The Lone Star town of Sulphur Springs really wants to welcome data center developer MSB Global, striking a deal this year to bring several data centers with on-site power to the community. The influx of money to the community would be massive: the town would get at least $100 million in annual tax revenue, nearly three times its annual budget. Except there’s a big problem: The project site is on land gifted by a former coal mining company to Sulphur Springs expressly on the condition that it not be used for future energy generation. Part of the reason for this was that the lands were contaminated as a former mine site, and it was expected this property would turn into something like a housing development or public works project.
The mining company, Luminant, went bankrupt, resurfaced as a diversified energy company, and was acquired by power giant Vistra, which is refusing to budge on the terms of the land agreement. After sitting on Luminant’s land for years expecting it to be used for its intended purposes, the data center project’s sudden arrival appears to have really bothered Vistra, and with construction already underway, the company has gone as far as to send the town and the company a cease and desist.
This led Sulphur Springs to sue Vistra. According to a bevy of legal documents posted online by Jamie Mitchell, an activist fighting the data center, Sulphur Springs alleges that the terms of the agreement are void “for public policy,” claiming that land restrictions interfering with a municipality’s ability to provide “essential services” are invalid under prior court precedent in Texas. The lawsuit also claims that by holding the land for its own use, Vistra is violating state antitrust law by creating an “energy monopoly.” The energy company filed its own counterclaims, explicitly saying in a filing that Sulphur Springs was part of crafting this agreement and that “a deal is a deal.”

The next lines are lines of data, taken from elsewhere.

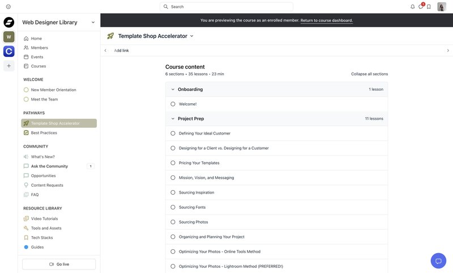Toggle completion circle for Sourcing Fonts
The image size is (453, 273).
click(x=173, y=207)
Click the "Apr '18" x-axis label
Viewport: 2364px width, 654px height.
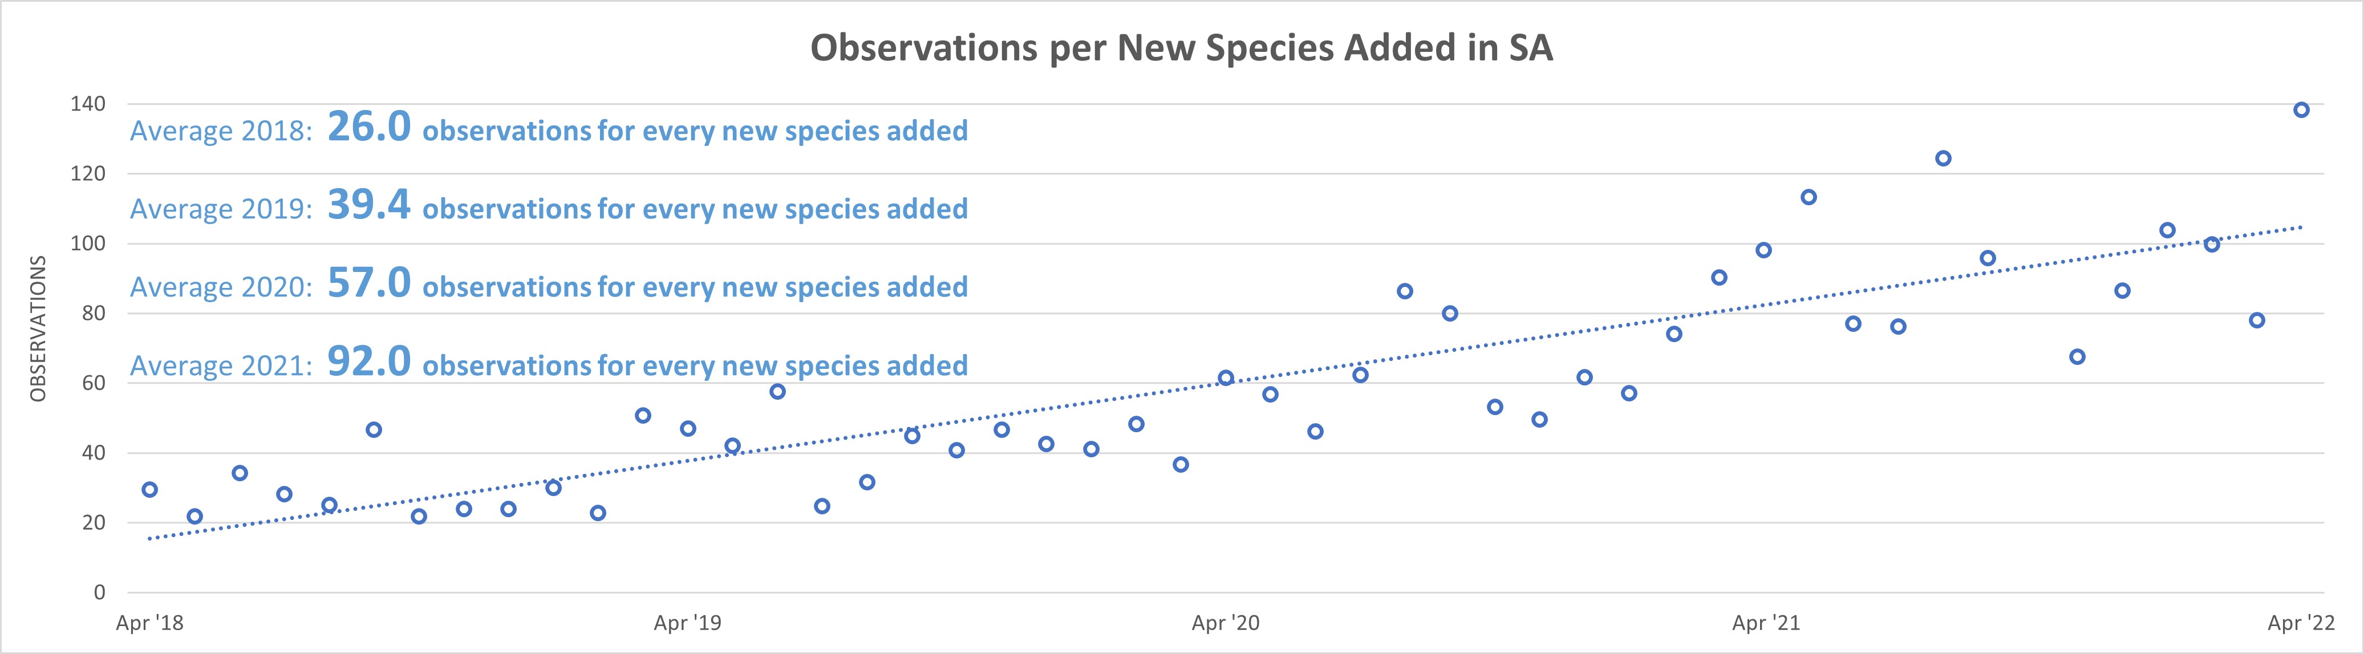pos(150,624)
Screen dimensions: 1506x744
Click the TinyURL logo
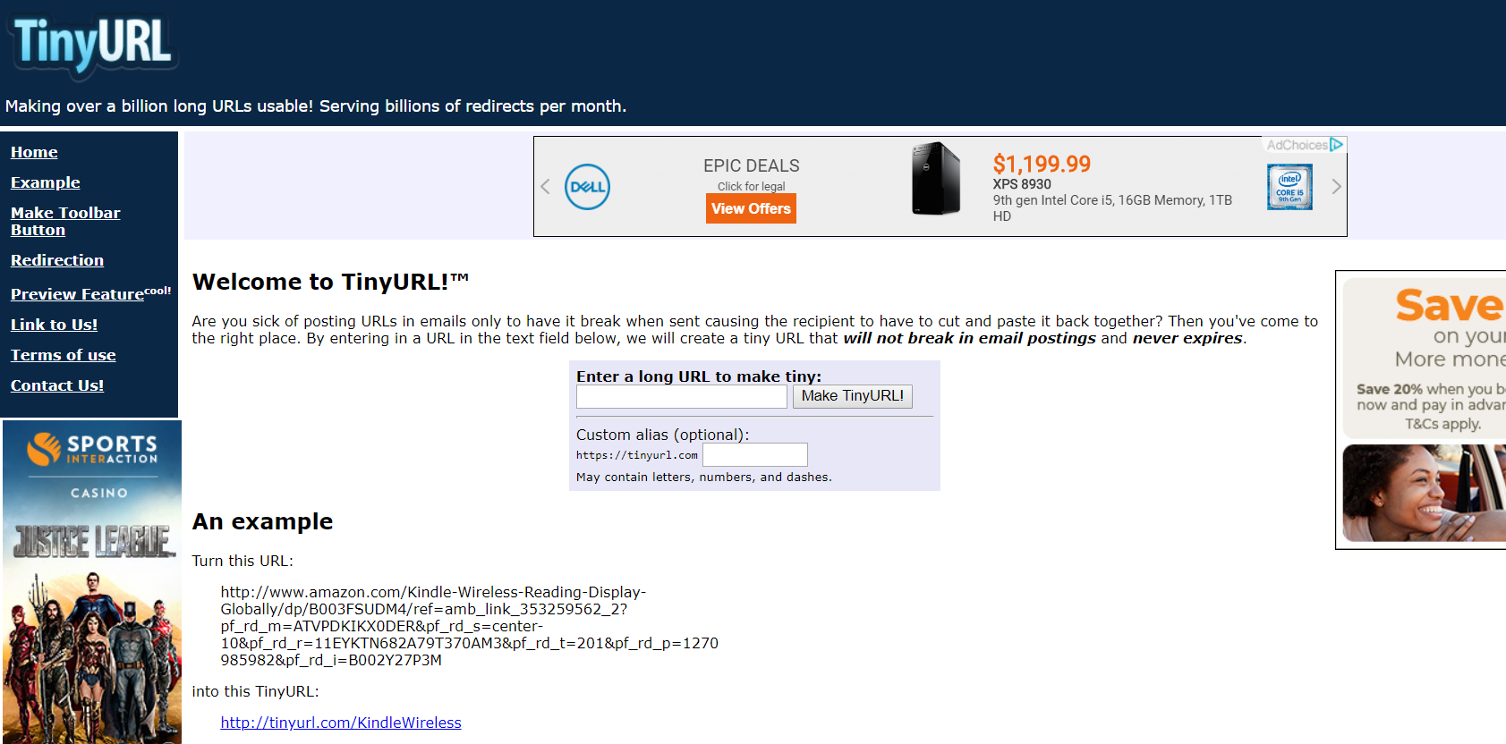pos(92,45)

That’s where things get weird, because now Texas is investigating Luminant over the “energy monopoly” claim raised by the town. It’s hard not to see this as a pressure tactic to get the data center constructed.

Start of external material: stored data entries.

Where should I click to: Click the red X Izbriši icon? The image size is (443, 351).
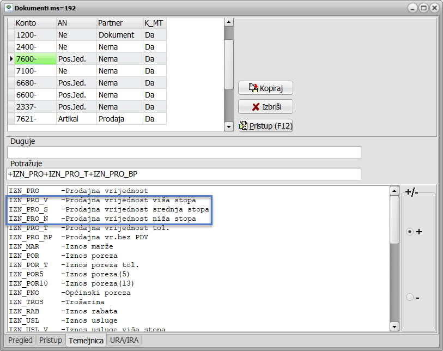pyautogui.click(x=256, y=107)
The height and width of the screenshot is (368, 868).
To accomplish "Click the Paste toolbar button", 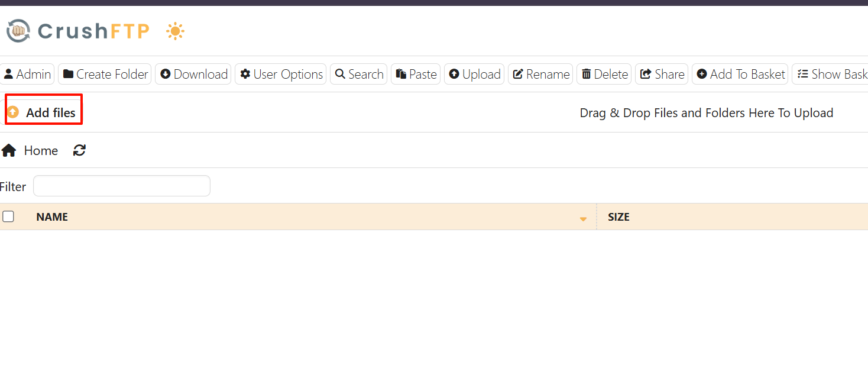I will point(416,74).
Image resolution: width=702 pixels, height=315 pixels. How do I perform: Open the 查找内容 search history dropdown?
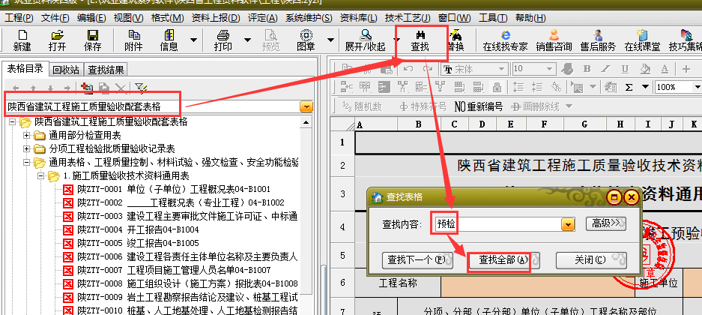pos(568,224)
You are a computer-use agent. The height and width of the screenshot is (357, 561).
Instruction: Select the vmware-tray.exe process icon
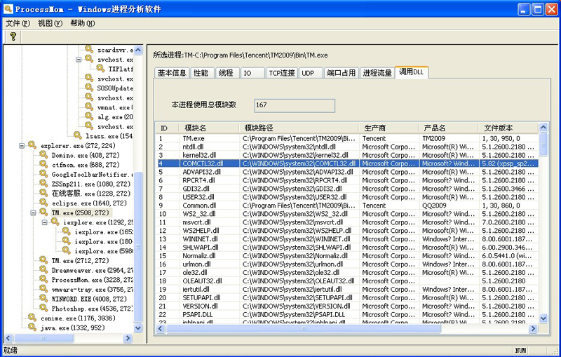43,289
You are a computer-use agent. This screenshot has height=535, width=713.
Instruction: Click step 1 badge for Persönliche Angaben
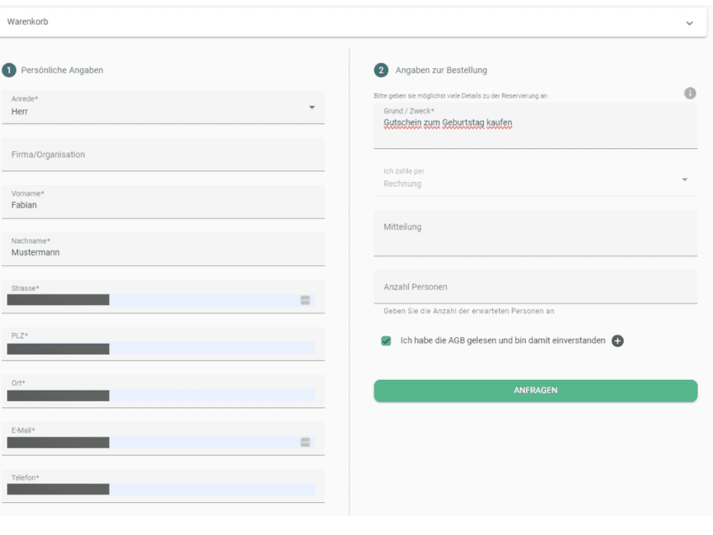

In an amicus brief filed to the state court and posted online, Paxton’s office backs up the town’s claim that the land agreement against energy development violates the state’s antitrust law, the Texas Free Enterprise and Antitrust Act, contesting that the “at-issue restriction appears to be perpetual” and therefore illegally anti-competitive. The brief also urges the court not to dismiss the case before the state completes its investigation, which will undoubtedly lead to the release of numerous internal corporate documents.
“Sulphur Springs has alleged a pattern of restricting land with the potential for energy generation, with the effect of harming competition for energy generation generally, which would necessarily have the impact of increasing costs for both Sulphur Springs and Texas consumers generally,” the filing states. “Evaluating the competitive effects of Luminant’s deed restrictions as well as the harm to Texans generally is a fact-intensive matter that will require extensive discovery.”
The Texas attorney general’s office did not respond to multiple requests for comment on the matter. It’s worth noting that Paxton has officially entered the Republican Senate primary, challenging sitting U.S. Senator John Cornyn. Contrary to his position in this case, Paxton has positioned himself as a Big Tech antagonist and fought the state public utilities commission in pursuit of releasing data on the crypto mining industry’s energy use.